Investors should temper their bullish expectations of this month’s OPEC meeting.
Hopes are high for the OPEC meeting on 30 November. A programme of cuts to supply that was initiated last year by OPEC and some non-OPEC members (we’ll refer to the two collectively as ‘OPEC/NOPEC’) has resulted in the oil price steadily rising from its lows to just short of $60 a barrel at the moment. The presumption from investors is that those cuts to production will be extended for a further nine months into next year. Data from the Commodity Futures Trading Commission (CFTC) shows that bullish speculative positions on the future price of crude oil are at all-time highs.
Investors are getting ahead of themselves. OPEC will surely extend the programme of cuts – it’s hard to imagine they’d let markets get this far ahead of themselves without any basis – but there’s plenty to suggest that the cuts won’t be extended by the full nine months.
The OPEC/NOPEC alliance isn’t as tight as it was. Tensions in the Middle East have increased since the agreement was made. This is making dialogue ahead of the meeting among the various countries more challenging and harming the chances of them coalescing on a common position.
Supply disruptions are at historically low levels…and that’s unlikely to continue.
Even if there is decent cohesion among OPEC/NOPEC, the group is likely to see risks in extending the cuts for nine months. Supply disruptions are at historically low levels of around 1.5 million barrels per day at the moment and that’s unlikely to continue. Venezuela is at risk from a lack of capital for maintenance and additional development. Meanwhile in Nigeria, a truce with the Niger Delta Avengers - a militant group that has previously attacked installations and pipelines - is due to come to an end.
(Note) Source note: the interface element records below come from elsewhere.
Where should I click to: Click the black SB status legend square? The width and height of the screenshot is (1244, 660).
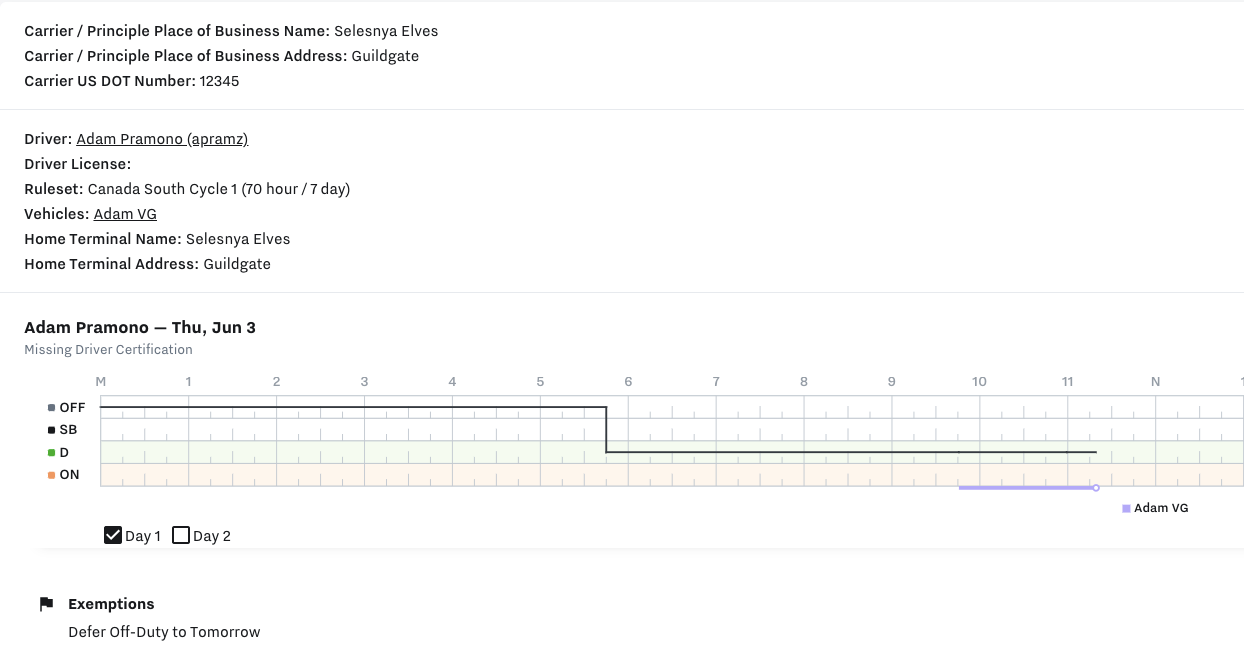click(x=52, y=430)
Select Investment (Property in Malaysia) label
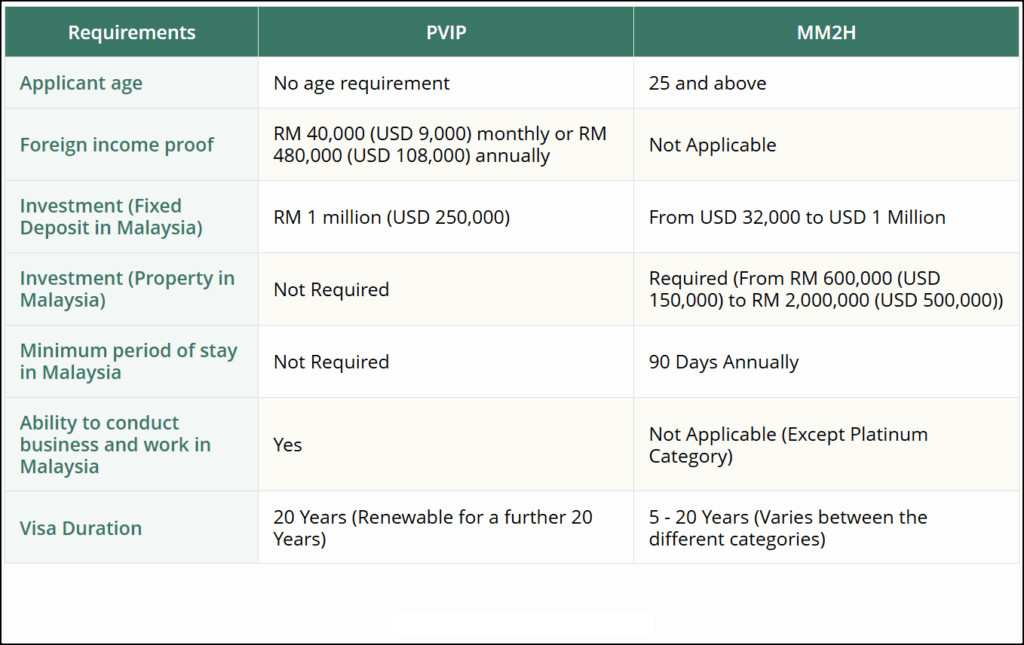Image resolution: width=1024 pixels, height=645 pixels. tap(127, 289)
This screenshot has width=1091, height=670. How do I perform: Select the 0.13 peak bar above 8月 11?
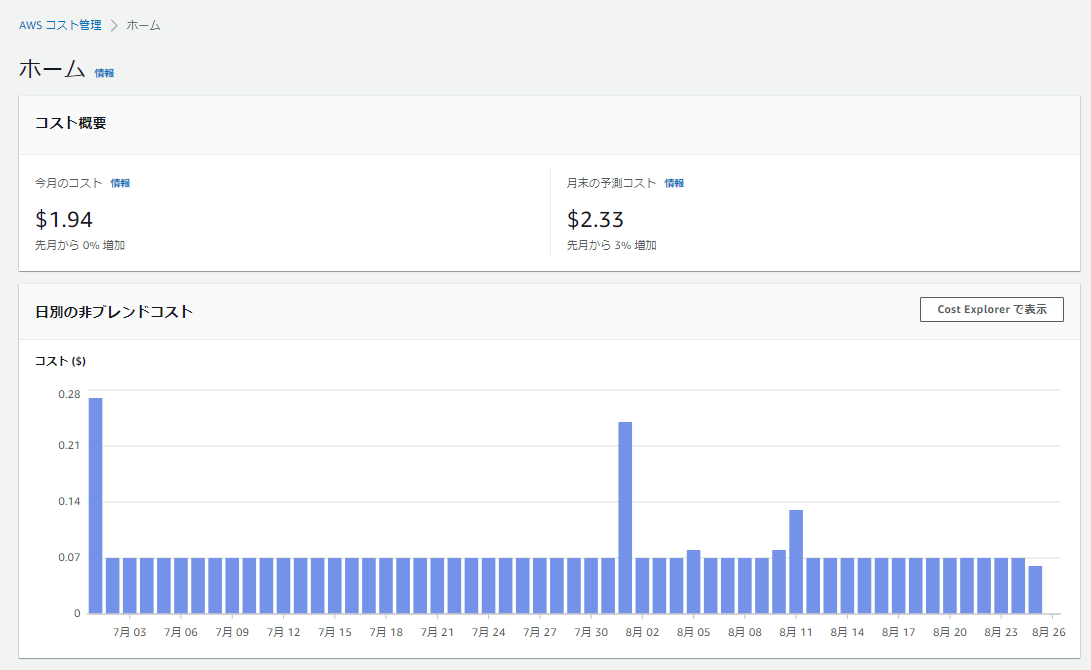click(x=796, y=561)
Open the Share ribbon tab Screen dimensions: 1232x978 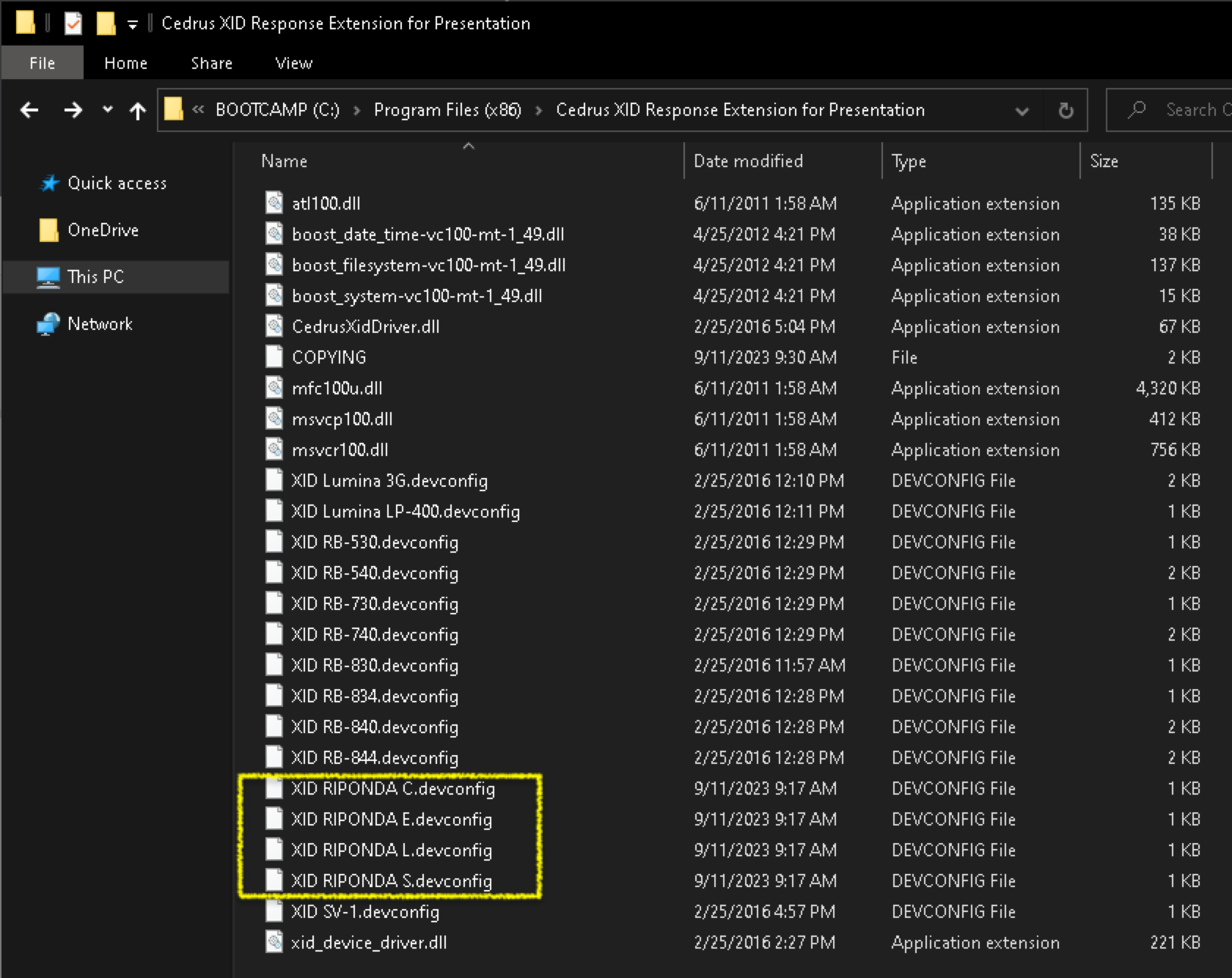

If supply disruptions increase, this will push prices up to a level where suppliers outside of the OPEC/NOPEC deal will return to the market, regardless of any extension. OPEC/NOPEC ultimately doesn’t want prices much higher than where they are currently, partly for this reason.
Russia has grown weary of supply restrictions. This is borne out by its actions as it continues to develop new extraction sites and pipelines to increase export capacity. Russia will increase production as it looks to increase tax revenues for the government. Russian companies have been very vocal about their concerns that the rebound in the oil price has resulted in US producers coming back to the market and taking market share. These are not the actions of a country looking to restrict supply.
Developments in China are making the market appear fundamentally better than it is. Imports of crude oil in September were among the highest on record. Some of this was down to large purchases into government storage facilities, but these do not represent a sign of sustainable demand. It’s simply shifting the storage of global oil supplies from one place to another. Meanwhile, the addition of two large refineries is likely to increase Chinese demand by 600,000 barrels per day. But much of this will be exported so the refineries do not represent some significant uptick in domestic Chinese demand.
An extension of the OPEC/NOPEC agreement is more than likely. OPEC has increasingly borrowed the concept of forward guidance from central banks to guide markets as to its thinking. It would not have let the belief in an extension linger this long if it wasn’t likely. But it’s more likely that the agreement is extended to some point in the second quarter of next year. Global oil markets are a tapestry of competing pressures with myriad interwoven domestic and international sensitivities and politics. Investors should remember that as their enthusiasm builds in the run-up to the OPEC meeting.